Work task 1:
In the rights plan description, what price per share does each Right let the holder pay for one share of Common Stock?

Given passage:
Start of Block

On June 25, 1998, the Board of Directors of the Company declared a dividend distribution of one Right for each outstanding share of Common Stock of the Company to shareholders of record at the close of business on December 19, 1998, or on such earlier date (if any) as existing Common Stock purchase rights may be redeemed in accordance with the Company's Rights Plan, which was adopted December 8, 1988. Each Right entitles the registered holder to purchase from the Company one share of Common Stock at a price of $110 per share (the "Exercise Price"), subject to adjustment. The Exercise Price shall be paid in cash. The description and terms of the Rights are set forth in a Rights Agreement (the "Rights Agreement") dated as of June 25, 1998 between the Company and ChaseMellon Shareholder Services, L.L.C., as Rights Agent.

 

The Rights are attached to all Common Stock certificates, and no separate Rights certificates have been distributed. The Rights will separate from the Common Stock on the distribution date (the "Distribution Date"), which is the earlier of (i) the date of the first public announcement that a person (a "20% Shareholder") has become the beneficial owner of 20% or more of the outstanding shares of Common Stock (the "20% Ownership Date"), or (ii) the tenth business day (or such later day as shall be designated by the Board of Directors) following the date of the commencement of, or the announcement of an intention to make, a tender offer or exchange offer, the consummation of which would cause a person to become a 20% Shareholder. Until the Distribution Date, (i) the Rights will be evidenced by the Common Stock certificates and will be transferred with, and only with, such Common Stock certificates, (ii) Common Stock certificates issued after the record date for distribution of the Rights will contain a notation incorporating the Rights Agreement by reference, and (iii) the surrender for transfer of any certificates for Common Stock outstanding also will constitute the transfer of the Rights associated with the Common Stock represented by such certificates.

End of Block

Input for this task:

Start of Block

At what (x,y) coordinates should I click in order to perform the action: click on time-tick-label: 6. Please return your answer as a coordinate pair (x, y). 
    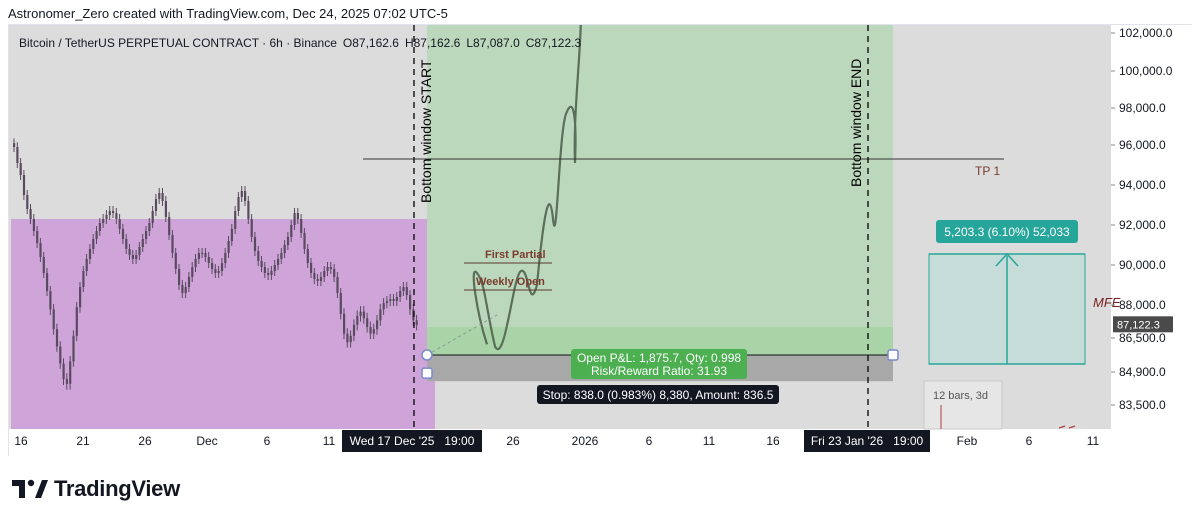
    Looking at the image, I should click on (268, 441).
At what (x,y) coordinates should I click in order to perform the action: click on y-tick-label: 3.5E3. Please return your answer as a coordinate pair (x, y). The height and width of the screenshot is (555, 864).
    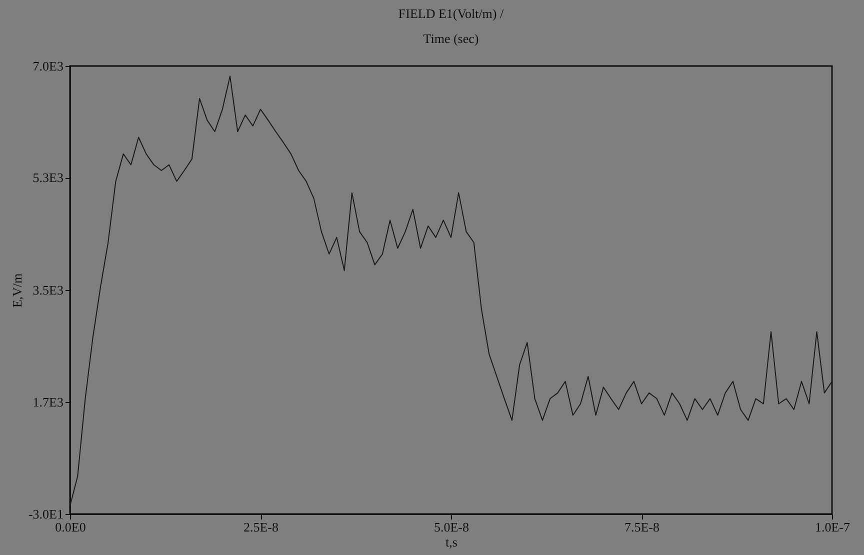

End of Block
Start of Block

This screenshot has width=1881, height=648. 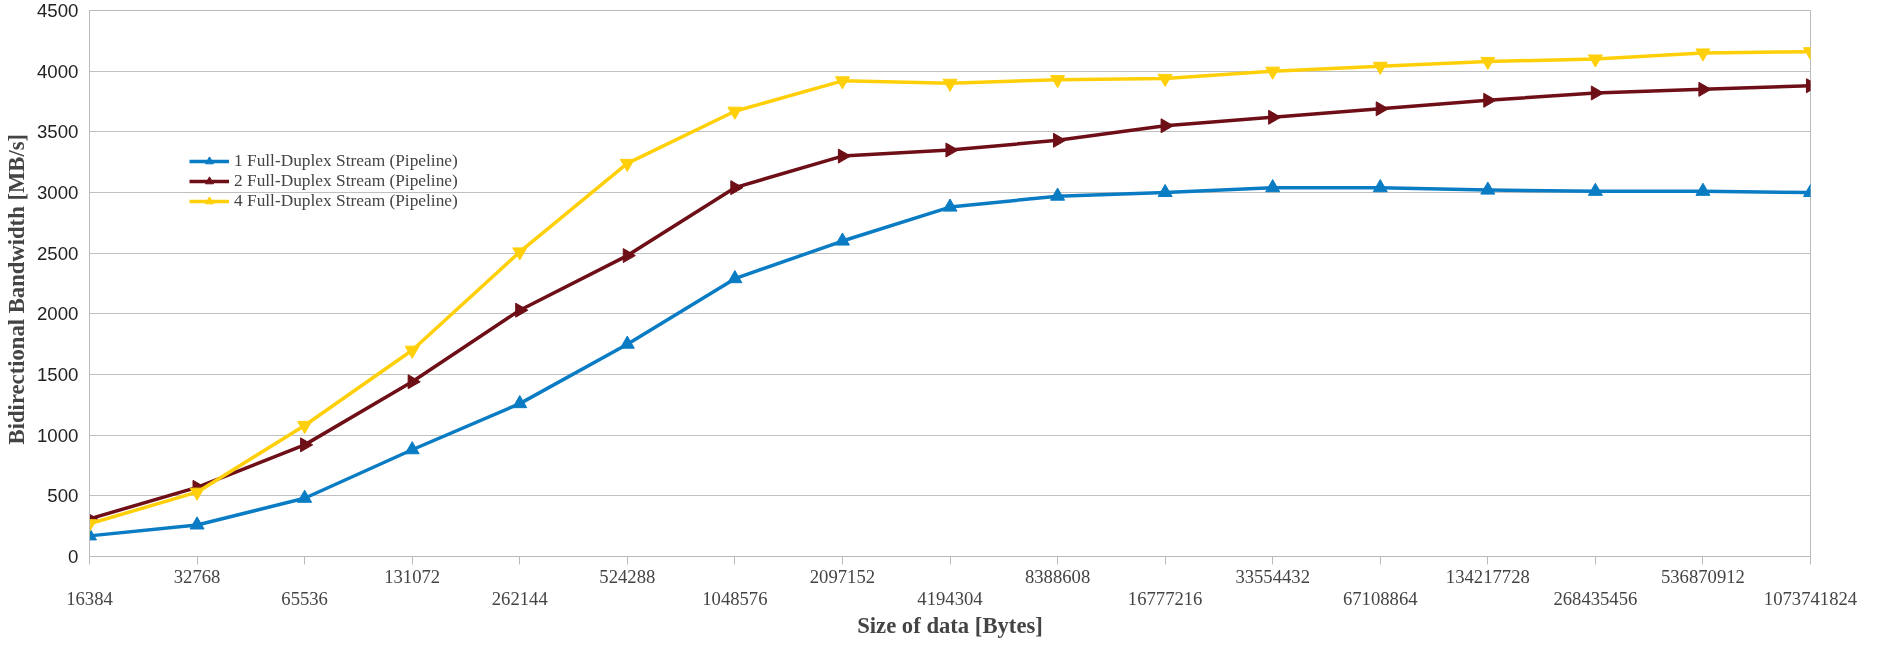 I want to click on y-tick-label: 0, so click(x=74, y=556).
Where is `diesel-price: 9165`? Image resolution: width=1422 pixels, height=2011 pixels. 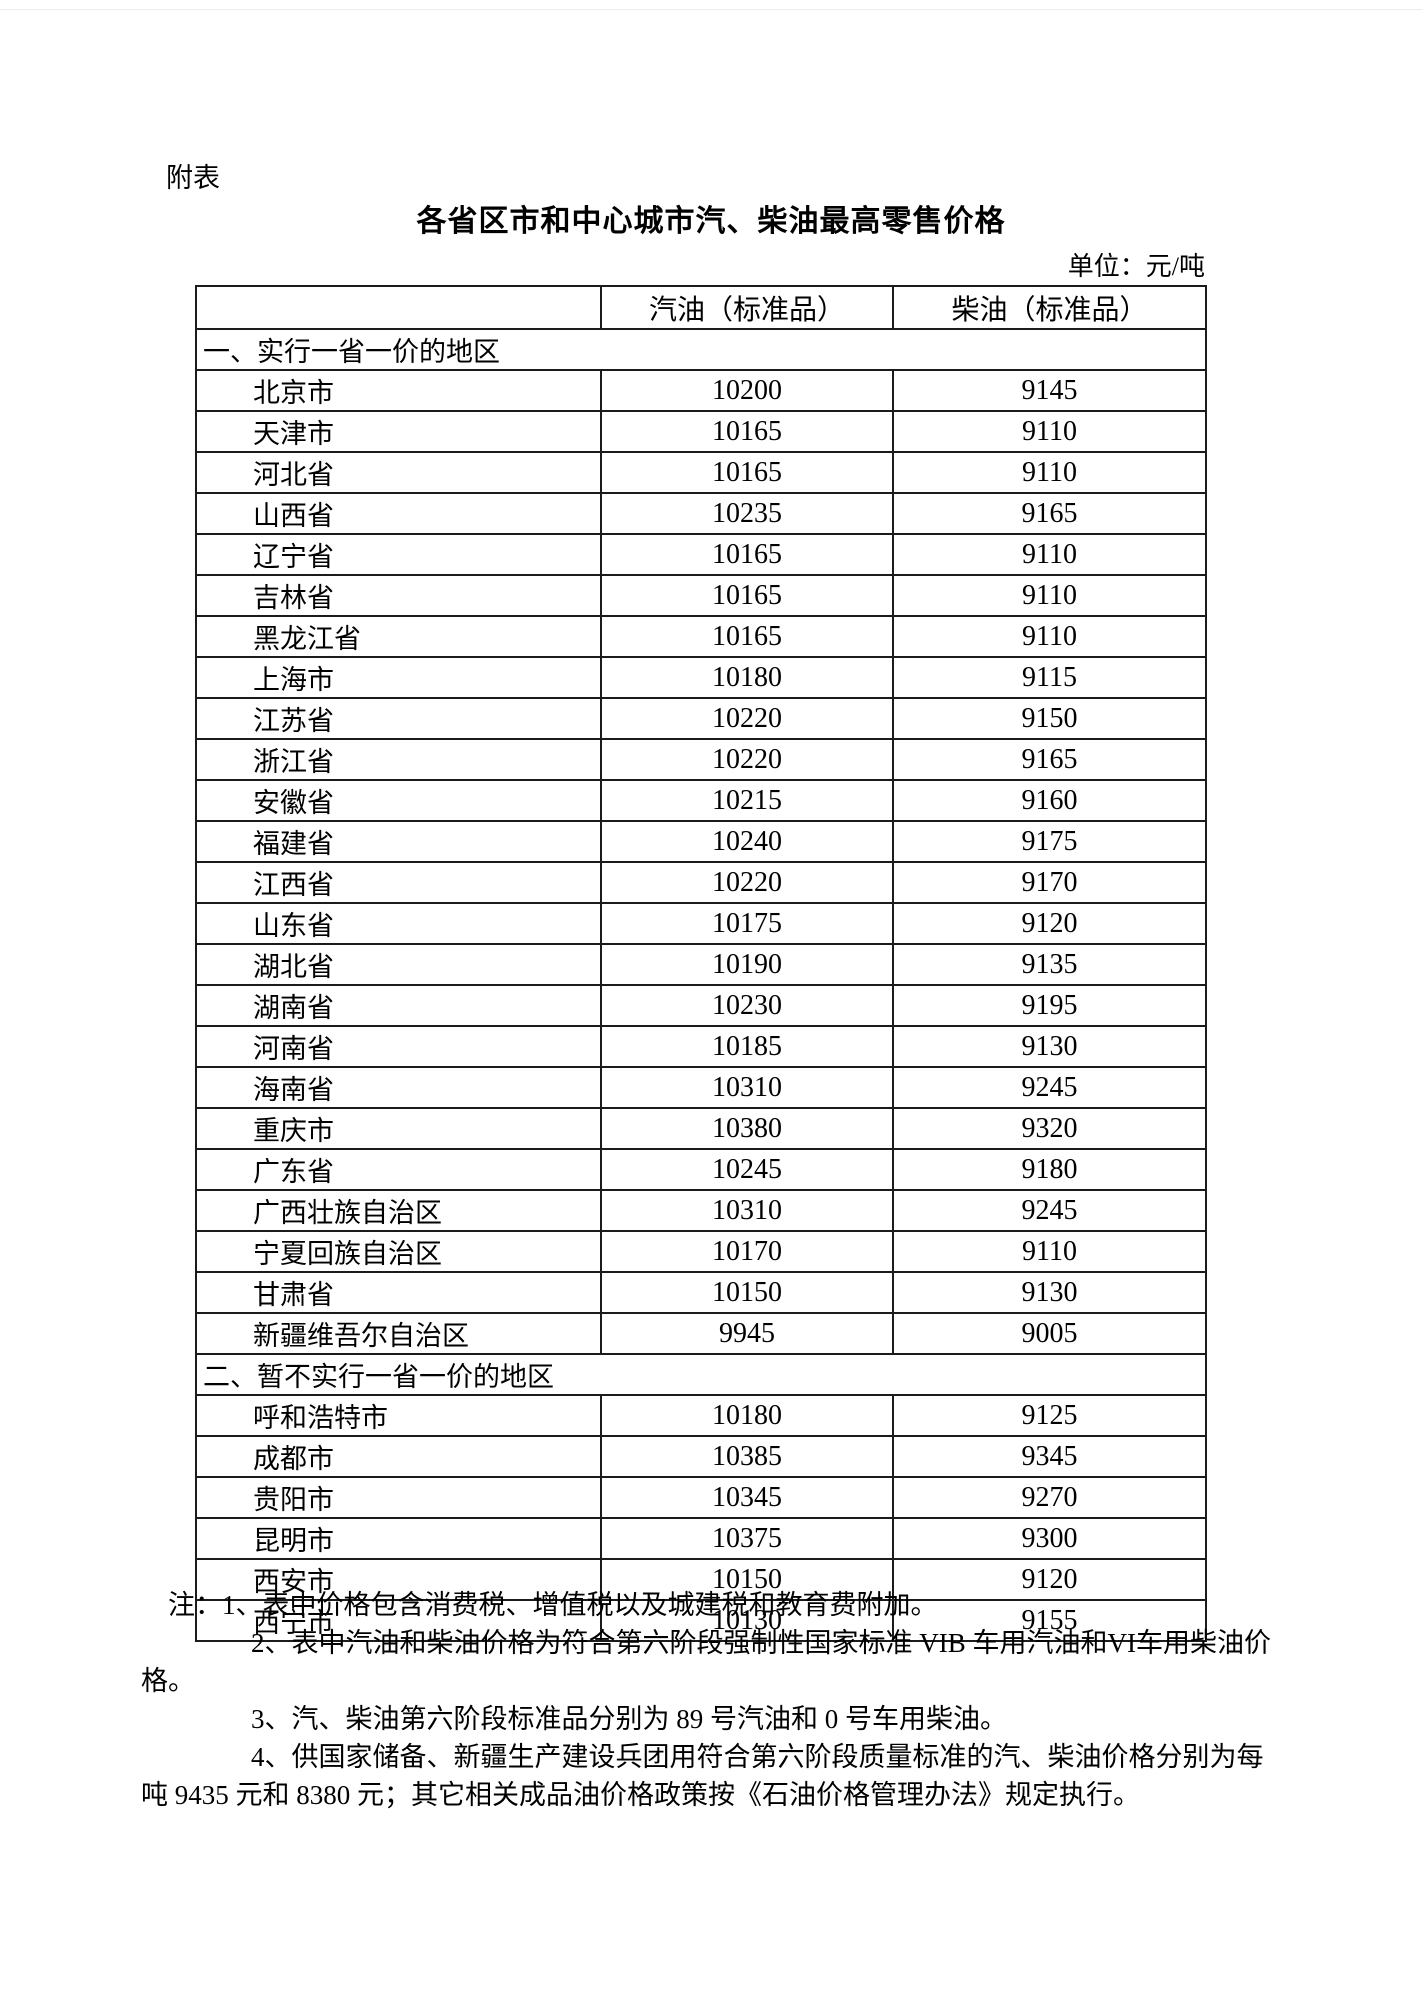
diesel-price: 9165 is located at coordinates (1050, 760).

End of Block

Work task 2:
Can you convert the stretch of entries from the line containing "pixels, height=2011 pixels." through the line containing "diesel-price: 9165 is" into a numbered list, skipping blank lines and leaving out the pictures?

Expected answer 1:
$110 per share, subject to adjustment.

Expected answer 2:
1. Where is `diesel-price: 9165`? Image resolution: width=1422 pixels, height=2011 pixels. 
2. diesel-price: 9165 is located at coordinates (1050, 760).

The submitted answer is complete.